Il diritto penale del fatto è retto da quattro principi fondamentali:
- il principio di legalità.
- il principio di materialità
- il principio di offensività
- il principio di soggettività
Il diritto penale ha lungamente oscillato tra due principi, rispettive espressioni di un diritto penale a base soggettivistica e a base oggettivistica:
- per il primo principio il reato è concepito come violazione di un mero dovere di ubbidienza, non essendo necessaria per la sua esistenza alcuna offesa ad un concreto interesse.
- per il principio di offensività il reato deve sostanziarsi anche nell’offesa di un bene giuridico, non essendo concepibile un reato senza offesa (nullum crimen sine iniuria).
Esso, delimitando ulteriormente l’illecito penale, presuppone ed integra il principio di materialità: mentre questo assicura contro le incriminazioni di meri atteggiamenti interni, infatti, quello garantisce contro l’incriminazione di fatti materiali non offensivi.

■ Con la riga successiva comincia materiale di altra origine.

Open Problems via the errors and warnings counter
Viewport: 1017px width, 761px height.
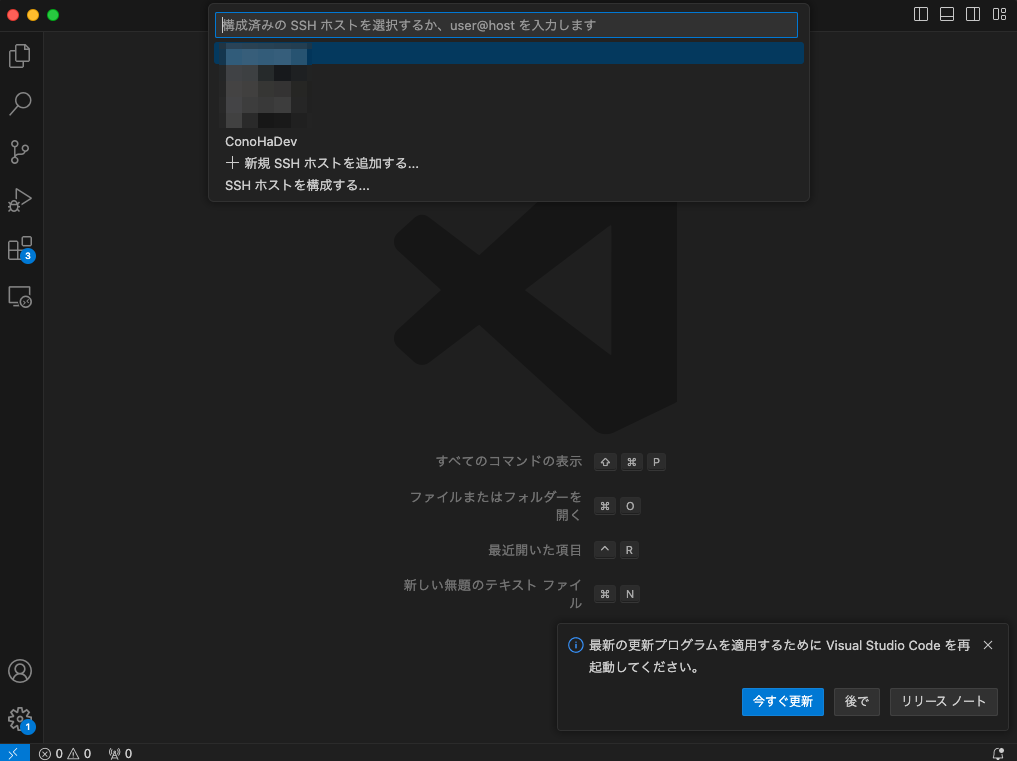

Contro le tentazioni minoritarie di anticipare tutta la meritevolezza della pena all’azione, va ricordato che il diritto penale, avendo la funzione di regolare i rapporti intersoggettivi, deve dare rilievo principalmente al risultato della condotta, importando alla vittima più il danno subito che le finalità dell’agente.
Nell’ambito del diritto penale dell’offesa, comunque, occorre distinguere tra:
- concezione realistica (ordinamenti a legalità formale), che considera reato soltanto il fatto che non solo è previsto dalla legge come tale, ma che è costruito dalla medesima in modo da essere necessariamente offensivo dell’interesse specifico tutelato dalla norma (offesa come elemento costitutivo del reato).
- concezione sostanzialistica (ordinamenti a legalità sostanziale), secondo la quale per aversi reato non è sufficiente che il fatto tipico offenda l’interesse specifico, occorrendo anche che esso sia pericoloso, in misura rilevante, per l’intera società (socialista).